:: PASAJE
Queridos hermanos y hermanas, regresemos una vez más --para
concluir-- a la enseñanza de Afraates sobre la oración. Según
este antiguo «Sabio», la oración se realiza cuando Cristo habita
en el corazón del cristiano, y lo invita a un compromiso
coherente de caridad con el prójimo. En efecto, escribió:
«Consuela a los afligidos, visita a los enfermos, sé solícito
con los pobres: esta es la oración. La oración es buena, y sus
obras son hermosas. La oración es aceptada cuando consuela al
prójimo. La oración es escuchada cuando en ella se encuentra
también el perdón de las ofensas. La oración es fuerte cuando
rebosa de la fuerza de Dios» («Exposición» 4, 14-16).
Con estas palabras, Afraates nos invita a una oración que se
convierte en vida cristiana, en vida realizada, en vida
impregnada de fe, de apertura a Dios y, así, de amor al prójimo.
[Traducción del original italiano realizada por Zenit. Al final
de la audiencia, Benedicto XVI saludó a los peregrinos en varios
idiomas. En español, dijo:]
Queridos hermanos y hermanas:
Hoy nos ocupamos de Afraates, apodado también el "Sabio", una
figura destacada del cristianismo del siglo IV en Siria, donde
las comunidades mantuvieron características propias: eran
cercanas a la lengua y mentalidad semíticas en las que se fraguó
la Biblia, afines al judaísmo, estrechamente unidas a la Iglesia
madre de Jerusalén y en ellas ejercían un papel muy importante
las diversas formas de vida eremítica.
::::
:: ENTRADAS PROPORCIONADAS
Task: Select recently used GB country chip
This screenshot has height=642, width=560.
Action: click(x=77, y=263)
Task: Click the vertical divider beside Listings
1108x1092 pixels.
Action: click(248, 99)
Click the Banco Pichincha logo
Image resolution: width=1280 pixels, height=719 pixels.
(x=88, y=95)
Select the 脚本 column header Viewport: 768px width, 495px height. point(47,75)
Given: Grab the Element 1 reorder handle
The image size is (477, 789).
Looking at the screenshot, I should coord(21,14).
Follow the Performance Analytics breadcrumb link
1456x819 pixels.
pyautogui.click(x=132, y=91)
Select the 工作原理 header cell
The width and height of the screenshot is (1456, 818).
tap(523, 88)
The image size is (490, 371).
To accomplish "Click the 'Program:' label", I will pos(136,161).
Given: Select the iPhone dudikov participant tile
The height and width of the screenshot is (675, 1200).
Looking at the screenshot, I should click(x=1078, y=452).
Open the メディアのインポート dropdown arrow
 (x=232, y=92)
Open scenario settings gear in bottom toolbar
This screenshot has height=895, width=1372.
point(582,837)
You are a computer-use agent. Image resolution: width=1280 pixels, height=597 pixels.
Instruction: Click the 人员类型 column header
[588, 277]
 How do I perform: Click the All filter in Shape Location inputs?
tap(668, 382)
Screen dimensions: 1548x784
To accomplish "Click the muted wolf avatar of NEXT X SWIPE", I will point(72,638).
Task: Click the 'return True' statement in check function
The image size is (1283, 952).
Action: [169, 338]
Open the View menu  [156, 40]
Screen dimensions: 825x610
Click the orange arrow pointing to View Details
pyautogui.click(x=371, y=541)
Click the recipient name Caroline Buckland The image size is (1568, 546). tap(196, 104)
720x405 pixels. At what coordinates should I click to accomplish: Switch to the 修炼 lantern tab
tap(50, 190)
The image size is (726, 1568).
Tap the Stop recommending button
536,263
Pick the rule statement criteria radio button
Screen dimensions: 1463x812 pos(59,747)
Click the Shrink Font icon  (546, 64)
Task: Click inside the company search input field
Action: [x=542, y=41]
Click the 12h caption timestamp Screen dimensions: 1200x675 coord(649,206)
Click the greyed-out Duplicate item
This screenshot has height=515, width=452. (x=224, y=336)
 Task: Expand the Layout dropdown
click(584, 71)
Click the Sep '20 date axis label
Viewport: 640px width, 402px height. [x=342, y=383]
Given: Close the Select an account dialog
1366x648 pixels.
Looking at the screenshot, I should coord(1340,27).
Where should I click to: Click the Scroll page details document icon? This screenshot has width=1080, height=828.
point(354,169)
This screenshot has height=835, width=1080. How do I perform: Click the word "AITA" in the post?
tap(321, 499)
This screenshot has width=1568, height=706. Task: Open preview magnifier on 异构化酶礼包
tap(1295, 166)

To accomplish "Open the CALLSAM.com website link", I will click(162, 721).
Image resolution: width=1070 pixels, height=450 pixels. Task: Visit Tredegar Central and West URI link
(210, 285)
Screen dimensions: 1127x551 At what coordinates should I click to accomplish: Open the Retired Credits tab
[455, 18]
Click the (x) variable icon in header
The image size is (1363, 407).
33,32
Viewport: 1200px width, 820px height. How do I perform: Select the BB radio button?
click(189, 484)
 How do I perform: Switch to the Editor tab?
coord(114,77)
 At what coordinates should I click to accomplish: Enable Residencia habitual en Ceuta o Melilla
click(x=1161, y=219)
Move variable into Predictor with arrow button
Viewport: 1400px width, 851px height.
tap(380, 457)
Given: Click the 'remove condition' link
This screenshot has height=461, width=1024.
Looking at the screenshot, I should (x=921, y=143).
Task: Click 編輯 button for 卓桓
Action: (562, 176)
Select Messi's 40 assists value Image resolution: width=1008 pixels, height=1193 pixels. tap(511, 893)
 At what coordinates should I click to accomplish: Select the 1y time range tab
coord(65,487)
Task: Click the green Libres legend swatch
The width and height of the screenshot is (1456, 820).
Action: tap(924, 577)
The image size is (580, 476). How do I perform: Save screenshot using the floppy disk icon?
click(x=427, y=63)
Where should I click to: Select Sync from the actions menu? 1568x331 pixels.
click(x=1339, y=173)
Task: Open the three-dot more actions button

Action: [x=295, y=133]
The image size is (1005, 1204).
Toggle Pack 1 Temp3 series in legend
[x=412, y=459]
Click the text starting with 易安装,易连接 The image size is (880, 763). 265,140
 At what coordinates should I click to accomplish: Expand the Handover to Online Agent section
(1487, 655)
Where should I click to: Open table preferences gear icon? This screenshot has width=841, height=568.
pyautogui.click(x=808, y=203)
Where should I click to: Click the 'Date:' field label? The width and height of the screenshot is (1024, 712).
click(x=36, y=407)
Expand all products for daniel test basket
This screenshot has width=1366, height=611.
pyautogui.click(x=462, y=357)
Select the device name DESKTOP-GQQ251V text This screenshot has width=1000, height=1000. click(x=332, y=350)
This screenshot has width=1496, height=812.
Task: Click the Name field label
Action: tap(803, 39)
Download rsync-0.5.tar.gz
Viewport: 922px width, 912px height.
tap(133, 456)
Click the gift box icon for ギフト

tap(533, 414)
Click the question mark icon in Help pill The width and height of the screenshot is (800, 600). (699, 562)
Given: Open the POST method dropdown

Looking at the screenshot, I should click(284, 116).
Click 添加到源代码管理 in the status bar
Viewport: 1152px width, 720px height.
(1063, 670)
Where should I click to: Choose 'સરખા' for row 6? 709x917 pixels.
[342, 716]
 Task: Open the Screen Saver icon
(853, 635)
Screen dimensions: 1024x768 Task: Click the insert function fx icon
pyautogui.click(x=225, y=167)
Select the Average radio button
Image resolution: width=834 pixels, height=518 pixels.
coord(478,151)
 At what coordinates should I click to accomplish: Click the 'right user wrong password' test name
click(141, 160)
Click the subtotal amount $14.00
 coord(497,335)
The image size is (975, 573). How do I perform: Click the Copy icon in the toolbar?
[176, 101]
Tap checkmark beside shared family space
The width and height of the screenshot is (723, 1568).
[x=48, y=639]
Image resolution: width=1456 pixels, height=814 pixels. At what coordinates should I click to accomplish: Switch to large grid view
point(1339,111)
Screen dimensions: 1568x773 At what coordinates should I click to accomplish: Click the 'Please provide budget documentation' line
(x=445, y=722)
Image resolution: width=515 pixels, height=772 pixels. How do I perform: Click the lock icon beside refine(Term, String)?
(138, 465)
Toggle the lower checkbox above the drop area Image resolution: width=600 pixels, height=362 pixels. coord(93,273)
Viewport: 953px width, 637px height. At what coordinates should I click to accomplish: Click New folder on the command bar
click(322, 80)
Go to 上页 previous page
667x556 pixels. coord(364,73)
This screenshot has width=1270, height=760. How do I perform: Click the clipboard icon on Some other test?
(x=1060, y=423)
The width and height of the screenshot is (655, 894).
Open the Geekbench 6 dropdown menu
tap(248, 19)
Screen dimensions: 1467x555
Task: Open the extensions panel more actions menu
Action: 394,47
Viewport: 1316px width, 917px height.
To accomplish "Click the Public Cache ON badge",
::::
TAREA - Prosigue el pasaje sobre Afraates a partir de su última frase.

RESPUESTA -
En los escritos de este Padre de la Iglesia, destaca la estrecha
relación con las Sagradas Escrituras, de las que él se decía
"discípulo", y que tenía como su única fuente de inspiración.
Muestra a Cristo como médico que nos salva y al que se acude
para curar, por la penitencia, la herida del pecado. Para
Afraates, la vida cristiana es seguir a Cristo y orar como Él
nos ha enseñado, con humildad, para que habite en nuestro
corazón y nos lleve a un compromiso de caridad para con el
prójimo.
Saludo cordialmente a los peregrinos de lengua española, en
particular al grupo promotor del programa «Vida sin droga» de
Colombia, acompañado por los Señores Embajadores de ese País. Es
de esperar que esta y otras iniciativas similares se propaguen y
ayuden a construir un mundo mejor. Saludo también a la
delegación de la Escuela de Policía de Chile, así como a los
demás peregrinos de México y España. A todos recuerdo una máxima
del Sabio Afraates: «La oración es escuchada cuando ofrece
alivio al prójimo»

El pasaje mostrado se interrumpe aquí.